Behind My Music (Before the Long Winters)

In my youth, rock culture was too dull-witted to take seriously.

For those readers unfamiliar with the work of my band, The Long Winters, I’m going to delve into the history of my little corner of the Seattle music scene in order to answer the question “Why does this ding-dong have a music column in Seattle Weekly?”.Seattle has produced four or five complete generations of music in the time I’ve been hanging around, and although I played almost no role in any of them, I witnessed them all from the back of the bar. The life I lead now, as a singer-songwriter with a full-time band and a small but devoted legion of fans, was inconceivable to me when I first arrived in Seattle and seemed even more unlikely after I’d been here a while, and I expect it’s still hard to comprehend for some of the musicians who’ve played alongside me.

YOUR GOAL:
Carry the column about the Seattle music scene forward from its last sentence.

RECORDED INFORMATION:
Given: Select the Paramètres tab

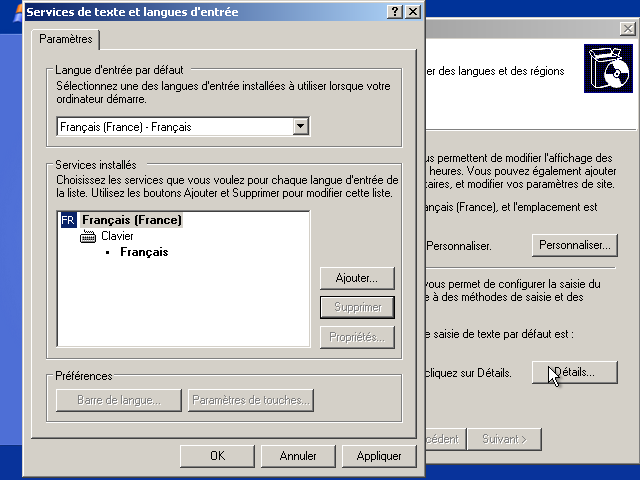Looking at the screenshot, I should (64, 39).
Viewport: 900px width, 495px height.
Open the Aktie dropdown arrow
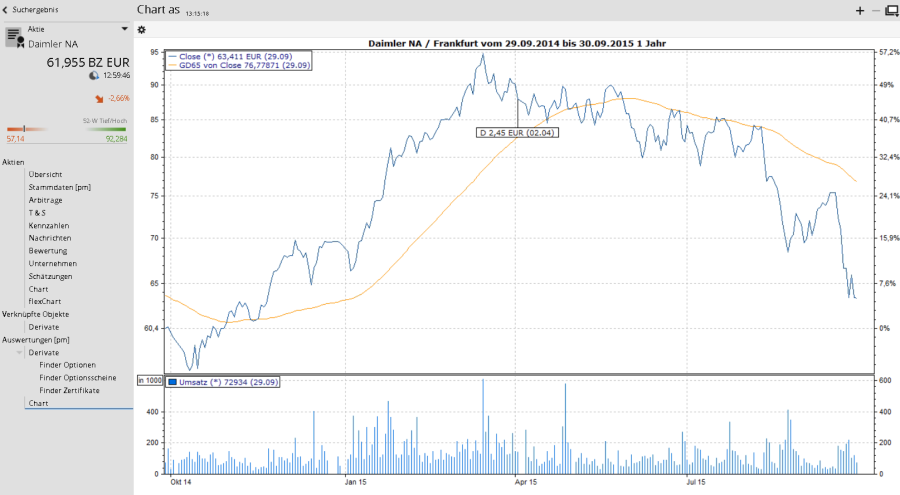124,30
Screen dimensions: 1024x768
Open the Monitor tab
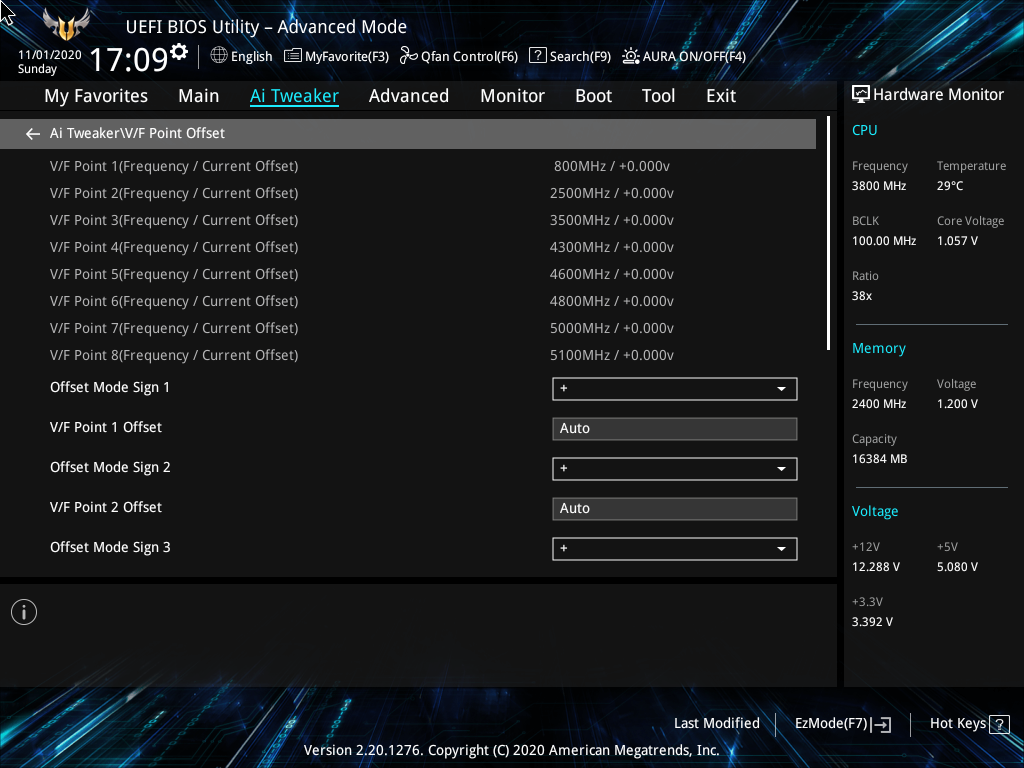513,96
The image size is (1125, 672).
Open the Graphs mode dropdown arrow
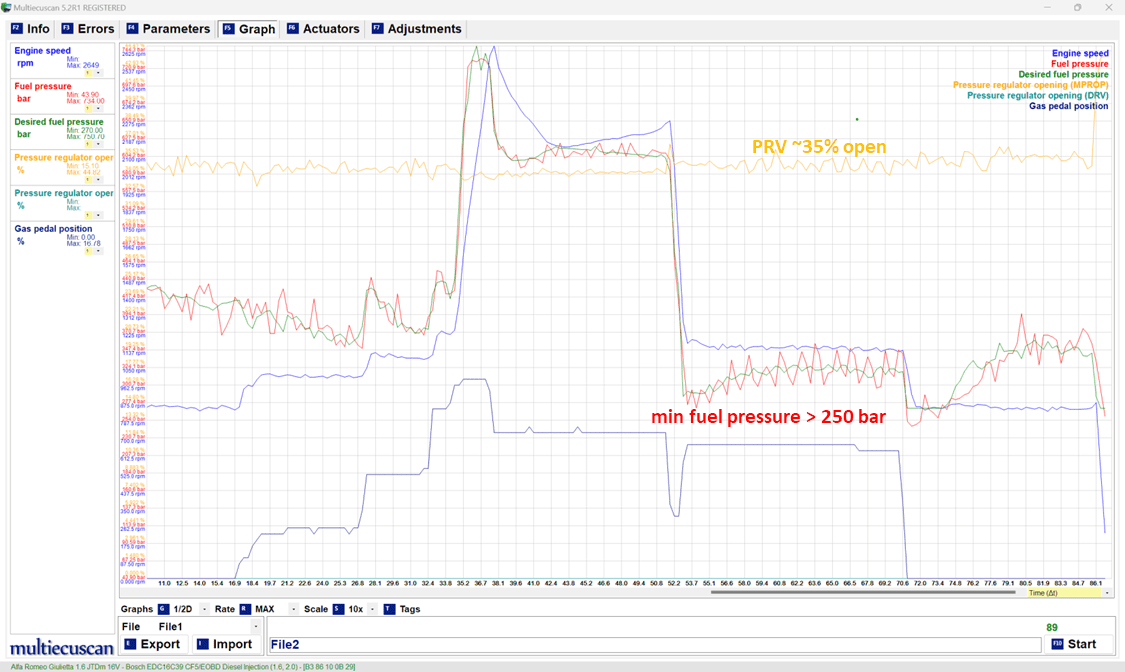[x=205, y=609]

OUTPUT OF THE EXERCISE:
The drummer in my first Seattle band, back in 1991, once said to me, “If we haven’t made it by the time we’re 24, I’m quitting music.” He was the sort of guy given to making pronouncements like that (he also told me he wouldn’t play “slow” tempos, mostly because he couldn’t), but he was expressing a common sentiment, one I heard often from other musicians and one I felt myself at that age. We were both 22 at the time, and our band, Chautauqua, had never played a show, but we both thought we understood a great truth about being a rock musician: If you haven’t made it by the time you’re 24, you ain’t gonna. But I’m getting ahead of myself.

I got started in the Seattle music scene by accident, and I was incredibly unlikely to succeed. I had no intention of being a musician, hadn’t really even intended to move here, didn’t want to be a rocker dude, didn’t care about bands, and didn’t really play guitar. I could play a few chords I’d learned in high school, and had written a few “blues” songs about “life on the road,” but they were terrible songs and I had enough taste to know it. Honestly, although I admired the rock-‘n’-roll “lifers” who wore engineer boots and denim vests, for the most part I thought rock culture was too dull-witted to take seriously. I wanted to be a writer, like Raymond Carver or Paul Bowles. I wore my sweaters inside out and hitchhiked around America, trying to be gritty and hard-bitten until the brilliant writing poured forth. Every day I wrote in my spiral notebook and every day my writing was crap. I couldn’t figure out what I was doing wrong.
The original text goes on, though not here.